Segment Start: Stored data

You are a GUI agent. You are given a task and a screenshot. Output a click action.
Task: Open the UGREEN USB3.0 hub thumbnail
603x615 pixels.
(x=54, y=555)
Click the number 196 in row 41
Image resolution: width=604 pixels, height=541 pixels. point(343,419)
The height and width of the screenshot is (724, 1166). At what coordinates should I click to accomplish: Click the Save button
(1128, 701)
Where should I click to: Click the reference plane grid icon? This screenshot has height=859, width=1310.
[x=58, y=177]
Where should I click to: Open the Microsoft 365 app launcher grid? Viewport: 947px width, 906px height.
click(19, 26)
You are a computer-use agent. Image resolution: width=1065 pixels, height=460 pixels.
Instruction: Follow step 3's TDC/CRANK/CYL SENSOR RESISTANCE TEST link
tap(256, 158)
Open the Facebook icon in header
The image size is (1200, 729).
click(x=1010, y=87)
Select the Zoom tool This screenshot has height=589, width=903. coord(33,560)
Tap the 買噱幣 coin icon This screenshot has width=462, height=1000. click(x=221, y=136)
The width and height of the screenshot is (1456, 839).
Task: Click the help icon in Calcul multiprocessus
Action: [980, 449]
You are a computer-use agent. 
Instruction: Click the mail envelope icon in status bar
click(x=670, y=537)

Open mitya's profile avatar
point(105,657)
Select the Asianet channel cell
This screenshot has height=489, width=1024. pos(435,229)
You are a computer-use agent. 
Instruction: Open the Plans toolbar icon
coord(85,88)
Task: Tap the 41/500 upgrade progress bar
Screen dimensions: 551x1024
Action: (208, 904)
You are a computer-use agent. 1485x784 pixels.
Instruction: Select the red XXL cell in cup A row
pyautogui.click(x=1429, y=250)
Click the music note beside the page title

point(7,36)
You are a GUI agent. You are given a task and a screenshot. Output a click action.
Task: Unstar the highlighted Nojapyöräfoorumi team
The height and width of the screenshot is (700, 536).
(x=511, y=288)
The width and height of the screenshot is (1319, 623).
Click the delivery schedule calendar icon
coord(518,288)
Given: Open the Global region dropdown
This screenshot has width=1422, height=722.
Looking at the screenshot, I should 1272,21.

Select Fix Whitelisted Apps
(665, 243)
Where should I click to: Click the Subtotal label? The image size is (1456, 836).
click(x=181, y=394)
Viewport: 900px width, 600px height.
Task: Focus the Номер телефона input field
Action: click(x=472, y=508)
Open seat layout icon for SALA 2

Segment End: Stored data

Work request:
Word for word, copy out the entries.

Solution to this exercise:
You are a GUI agent. You are given a task and a screenshot. Output a click action.
Task: Open the UGREEN USB3.0 hub thumbnail
603x615 pixels.
(x=54, y=555)
Click the number 196 in row 41
Image resolution: width=604 pixels, height=541 pixels. point(343,419)
The height and width of the screenshot is (724, 1166). At what coordinates should I click to accomplish: Click the Save button
(1128, 701)
Where should I click to: Click the reference plane grid icon? This screenshot has height=859, width=1310.
[x=58, y=177]
Where should I click to: Open the Microsoft 365 app launcher grid? Viewport: 947px width, 906px height.
click(19, 26)
You are a computer-use agent. Image resolution: width=1065 pixels, height=460 pixels.
Instruction: Follow step 3's TDC/CRANK/CYL SENSOR RESISTANCE TEST link
tap(256, 158)
Open the Facebook icon in header
The image size is (1200, 729).
click(x=1010, y=87)
Select the Zoom tool This screenshot has height=589, width=903. coord(33,560)
Tap the 買噱幣 coin icon This screenshot has width=462, height=1000. click(x=221, y=136)
The width and height of the screenshot is (1456, 839).
Task: Click the help icon in Calcul multiprocessus
Action: [980, 449]
You are a computer-use agent. 
Instruction: Click the mail envelope icon in status bar
click(x=670, y=537)

Open mitya's profile avatar
point(105,657)
Select the Asianet channel cell
This screenshot has height=489, width=1024. pos(435,229)
You are a computer-use agent. 
Instruction: Open the Plans toolbar icon
coord(85,88)
Task: Tap the 41/500 upgrade progress bar
Screen dimensions: 551x1024
Action: (208, 904)
You are a computer-use agent. 1485x784 pixels.
Instruction: Select the red XXL cell in cup A row
pyautogui.click(x=1429, y=250)
Click the music note beside the page title

point(7,36)
You are a GUI agent. You are given a task and a screenshot. Output a click action.
Task: Unstar the highlighted Nojapyöräfoorumi team
The height and width of the screenshot is (700, 536).
(x=511, y=288)
The width and height of the screenshot is (1319, 623).
Click the delivery schedule calendar icon
coord(518,288)
Given: Open the Global region dropdown
This screenshot has width=1422, height=722.
Looking at the screenshot, I should 1272,21.

Select Fix Whitelisted Apps
(665, 243)
Where should I click to: Click the Subtotal label? The image size is (1456, 836).
click(x=181, y=394)
Viewport: 900px width, 600px height.
Task: Focus the Номер телефона input field
Action: click(x=472, y=508)
Open seat layout icon for SALA 2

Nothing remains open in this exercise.